Stored data entries:
=-=-=

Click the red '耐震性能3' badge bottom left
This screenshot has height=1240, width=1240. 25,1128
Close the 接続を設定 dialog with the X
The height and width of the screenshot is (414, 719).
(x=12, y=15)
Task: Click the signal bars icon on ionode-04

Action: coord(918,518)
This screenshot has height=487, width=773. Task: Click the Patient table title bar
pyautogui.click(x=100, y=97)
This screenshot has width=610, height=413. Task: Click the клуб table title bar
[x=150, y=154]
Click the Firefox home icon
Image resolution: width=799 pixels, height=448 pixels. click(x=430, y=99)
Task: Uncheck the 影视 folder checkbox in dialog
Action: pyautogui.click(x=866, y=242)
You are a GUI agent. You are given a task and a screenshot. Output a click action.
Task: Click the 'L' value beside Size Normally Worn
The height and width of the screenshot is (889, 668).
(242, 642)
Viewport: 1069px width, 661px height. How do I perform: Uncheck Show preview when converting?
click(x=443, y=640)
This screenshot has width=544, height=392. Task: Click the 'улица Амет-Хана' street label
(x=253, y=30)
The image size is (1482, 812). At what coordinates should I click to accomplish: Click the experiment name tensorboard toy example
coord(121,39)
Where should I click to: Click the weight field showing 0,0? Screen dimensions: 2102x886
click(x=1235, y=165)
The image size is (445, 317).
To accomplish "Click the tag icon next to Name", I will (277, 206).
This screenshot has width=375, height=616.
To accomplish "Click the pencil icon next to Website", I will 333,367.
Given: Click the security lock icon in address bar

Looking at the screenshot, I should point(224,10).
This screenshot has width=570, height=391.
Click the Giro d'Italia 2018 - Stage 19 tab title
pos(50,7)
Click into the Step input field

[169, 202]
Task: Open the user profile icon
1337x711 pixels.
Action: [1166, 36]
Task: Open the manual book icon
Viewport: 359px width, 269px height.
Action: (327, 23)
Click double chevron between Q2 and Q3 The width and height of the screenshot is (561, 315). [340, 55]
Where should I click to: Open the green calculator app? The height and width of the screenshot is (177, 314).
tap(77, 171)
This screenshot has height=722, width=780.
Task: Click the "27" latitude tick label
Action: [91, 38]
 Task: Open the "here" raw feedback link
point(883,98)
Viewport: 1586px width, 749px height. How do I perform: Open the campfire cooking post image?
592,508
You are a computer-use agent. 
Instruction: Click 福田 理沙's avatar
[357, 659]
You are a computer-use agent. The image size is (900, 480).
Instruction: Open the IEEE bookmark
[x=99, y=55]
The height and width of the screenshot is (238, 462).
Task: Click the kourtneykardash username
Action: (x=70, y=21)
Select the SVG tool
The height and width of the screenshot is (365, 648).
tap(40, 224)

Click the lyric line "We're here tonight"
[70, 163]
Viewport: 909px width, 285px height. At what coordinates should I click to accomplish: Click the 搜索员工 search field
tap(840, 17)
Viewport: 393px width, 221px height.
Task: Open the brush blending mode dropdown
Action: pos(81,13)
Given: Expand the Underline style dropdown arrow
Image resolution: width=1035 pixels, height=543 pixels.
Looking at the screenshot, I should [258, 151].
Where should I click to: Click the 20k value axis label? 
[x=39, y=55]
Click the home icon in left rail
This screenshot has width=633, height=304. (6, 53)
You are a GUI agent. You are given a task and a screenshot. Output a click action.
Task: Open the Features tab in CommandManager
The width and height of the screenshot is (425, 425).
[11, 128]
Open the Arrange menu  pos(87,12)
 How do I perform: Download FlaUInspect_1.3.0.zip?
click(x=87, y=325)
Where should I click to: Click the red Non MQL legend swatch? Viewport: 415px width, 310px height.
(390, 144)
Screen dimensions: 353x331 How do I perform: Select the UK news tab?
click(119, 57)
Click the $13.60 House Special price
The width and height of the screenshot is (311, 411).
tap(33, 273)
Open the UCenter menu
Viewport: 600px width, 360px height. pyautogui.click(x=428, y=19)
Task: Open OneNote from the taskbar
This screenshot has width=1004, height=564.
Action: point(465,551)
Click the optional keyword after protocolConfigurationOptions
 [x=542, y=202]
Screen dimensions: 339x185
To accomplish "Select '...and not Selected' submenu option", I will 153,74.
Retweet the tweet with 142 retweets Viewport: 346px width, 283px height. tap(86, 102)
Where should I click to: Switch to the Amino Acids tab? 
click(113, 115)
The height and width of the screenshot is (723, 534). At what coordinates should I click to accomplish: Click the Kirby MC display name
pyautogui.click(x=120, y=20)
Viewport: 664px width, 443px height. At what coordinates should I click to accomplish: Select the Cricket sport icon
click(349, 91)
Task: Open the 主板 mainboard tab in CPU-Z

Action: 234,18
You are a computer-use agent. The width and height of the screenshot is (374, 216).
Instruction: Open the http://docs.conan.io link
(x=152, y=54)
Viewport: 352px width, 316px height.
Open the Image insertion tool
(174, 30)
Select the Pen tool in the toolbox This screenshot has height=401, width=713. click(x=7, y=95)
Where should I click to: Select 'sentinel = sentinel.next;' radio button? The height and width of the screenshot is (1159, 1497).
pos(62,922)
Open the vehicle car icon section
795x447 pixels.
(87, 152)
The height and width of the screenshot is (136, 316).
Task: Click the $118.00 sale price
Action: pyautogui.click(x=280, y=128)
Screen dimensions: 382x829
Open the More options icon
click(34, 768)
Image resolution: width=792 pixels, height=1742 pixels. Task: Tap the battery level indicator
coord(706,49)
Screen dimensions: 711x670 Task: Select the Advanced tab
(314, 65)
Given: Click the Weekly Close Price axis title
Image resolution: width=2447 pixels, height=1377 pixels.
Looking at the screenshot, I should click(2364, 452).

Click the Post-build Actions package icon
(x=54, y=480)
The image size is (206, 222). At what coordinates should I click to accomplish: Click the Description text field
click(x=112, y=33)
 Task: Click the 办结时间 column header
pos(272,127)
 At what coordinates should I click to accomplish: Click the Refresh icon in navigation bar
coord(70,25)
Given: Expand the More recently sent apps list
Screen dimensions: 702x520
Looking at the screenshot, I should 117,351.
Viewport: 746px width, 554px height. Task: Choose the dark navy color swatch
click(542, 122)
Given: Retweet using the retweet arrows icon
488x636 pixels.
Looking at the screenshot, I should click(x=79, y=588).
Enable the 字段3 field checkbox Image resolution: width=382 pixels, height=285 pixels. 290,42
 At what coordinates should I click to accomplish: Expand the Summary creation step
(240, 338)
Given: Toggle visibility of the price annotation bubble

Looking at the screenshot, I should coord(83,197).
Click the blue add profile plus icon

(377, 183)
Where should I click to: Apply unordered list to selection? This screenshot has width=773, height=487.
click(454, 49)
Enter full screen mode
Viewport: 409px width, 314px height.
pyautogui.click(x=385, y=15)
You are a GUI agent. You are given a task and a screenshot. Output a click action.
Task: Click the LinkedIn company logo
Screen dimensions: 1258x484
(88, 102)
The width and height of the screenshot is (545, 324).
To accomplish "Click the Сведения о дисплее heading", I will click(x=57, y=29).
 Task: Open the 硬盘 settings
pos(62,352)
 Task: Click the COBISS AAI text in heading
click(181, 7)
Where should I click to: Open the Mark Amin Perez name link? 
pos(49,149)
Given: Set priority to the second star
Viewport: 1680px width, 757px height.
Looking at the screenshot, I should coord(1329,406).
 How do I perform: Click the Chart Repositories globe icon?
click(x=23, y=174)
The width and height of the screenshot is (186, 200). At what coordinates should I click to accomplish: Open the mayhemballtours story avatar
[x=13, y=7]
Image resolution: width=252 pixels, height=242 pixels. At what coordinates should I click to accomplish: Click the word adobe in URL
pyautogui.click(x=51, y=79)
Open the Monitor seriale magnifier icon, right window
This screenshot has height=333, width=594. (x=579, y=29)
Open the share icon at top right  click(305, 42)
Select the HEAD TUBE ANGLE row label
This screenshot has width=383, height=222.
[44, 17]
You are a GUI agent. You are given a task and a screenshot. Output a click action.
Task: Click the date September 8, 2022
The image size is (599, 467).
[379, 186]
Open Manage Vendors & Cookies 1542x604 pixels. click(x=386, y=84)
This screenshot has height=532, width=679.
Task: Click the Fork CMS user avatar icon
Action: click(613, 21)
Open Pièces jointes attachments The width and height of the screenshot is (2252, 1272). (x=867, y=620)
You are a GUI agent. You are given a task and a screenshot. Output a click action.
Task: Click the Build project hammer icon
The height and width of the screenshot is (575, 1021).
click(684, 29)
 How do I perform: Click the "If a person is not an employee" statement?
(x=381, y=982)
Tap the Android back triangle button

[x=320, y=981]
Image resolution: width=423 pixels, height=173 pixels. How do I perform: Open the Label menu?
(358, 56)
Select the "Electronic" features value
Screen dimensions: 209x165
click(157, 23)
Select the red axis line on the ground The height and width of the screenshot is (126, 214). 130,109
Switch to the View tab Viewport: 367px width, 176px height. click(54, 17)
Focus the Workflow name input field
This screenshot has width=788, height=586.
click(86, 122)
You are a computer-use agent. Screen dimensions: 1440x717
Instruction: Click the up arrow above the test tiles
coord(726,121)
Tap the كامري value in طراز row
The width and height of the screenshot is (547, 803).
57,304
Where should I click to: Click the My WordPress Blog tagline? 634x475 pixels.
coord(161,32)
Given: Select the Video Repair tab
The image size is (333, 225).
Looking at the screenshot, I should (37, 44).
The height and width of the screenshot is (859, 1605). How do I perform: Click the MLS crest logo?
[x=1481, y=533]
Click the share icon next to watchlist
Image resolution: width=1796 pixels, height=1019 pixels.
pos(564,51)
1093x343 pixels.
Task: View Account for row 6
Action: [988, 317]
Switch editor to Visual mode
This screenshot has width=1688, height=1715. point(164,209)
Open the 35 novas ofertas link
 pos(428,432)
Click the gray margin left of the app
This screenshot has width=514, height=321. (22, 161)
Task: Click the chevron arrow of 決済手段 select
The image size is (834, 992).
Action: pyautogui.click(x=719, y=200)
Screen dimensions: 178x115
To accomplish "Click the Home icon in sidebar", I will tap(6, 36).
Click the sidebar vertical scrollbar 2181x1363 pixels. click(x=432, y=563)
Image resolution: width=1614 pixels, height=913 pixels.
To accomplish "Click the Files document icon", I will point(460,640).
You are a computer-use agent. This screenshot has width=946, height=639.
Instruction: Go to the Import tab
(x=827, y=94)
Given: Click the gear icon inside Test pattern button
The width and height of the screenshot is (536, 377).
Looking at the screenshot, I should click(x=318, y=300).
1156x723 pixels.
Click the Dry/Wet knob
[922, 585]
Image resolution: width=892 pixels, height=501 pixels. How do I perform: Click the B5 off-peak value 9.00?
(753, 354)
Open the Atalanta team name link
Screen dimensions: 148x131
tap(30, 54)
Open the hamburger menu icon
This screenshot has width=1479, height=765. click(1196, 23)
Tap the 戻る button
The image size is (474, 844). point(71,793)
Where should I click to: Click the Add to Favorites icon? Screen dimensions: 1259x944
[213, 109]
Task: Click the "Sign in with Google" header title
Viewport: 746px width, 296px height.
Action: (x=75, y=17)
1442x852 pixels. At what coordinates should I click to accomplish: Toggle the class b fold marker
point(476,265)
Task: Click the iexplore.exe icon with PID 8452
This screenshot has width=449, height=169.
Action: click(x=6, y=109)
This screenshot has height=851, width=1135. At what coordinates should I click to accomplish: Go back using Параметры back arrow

=-=-=

**Aim of the task**
Locate every line above that contains the word "Uncheck", matching case exactly, and copy each of those lines in full.

**Exercise response**
Task: Uncheck the 影视 folder checkbox in dialog
Viewport: 1069px width, 661px height. How do I perform: Uncheck Show preview when converting?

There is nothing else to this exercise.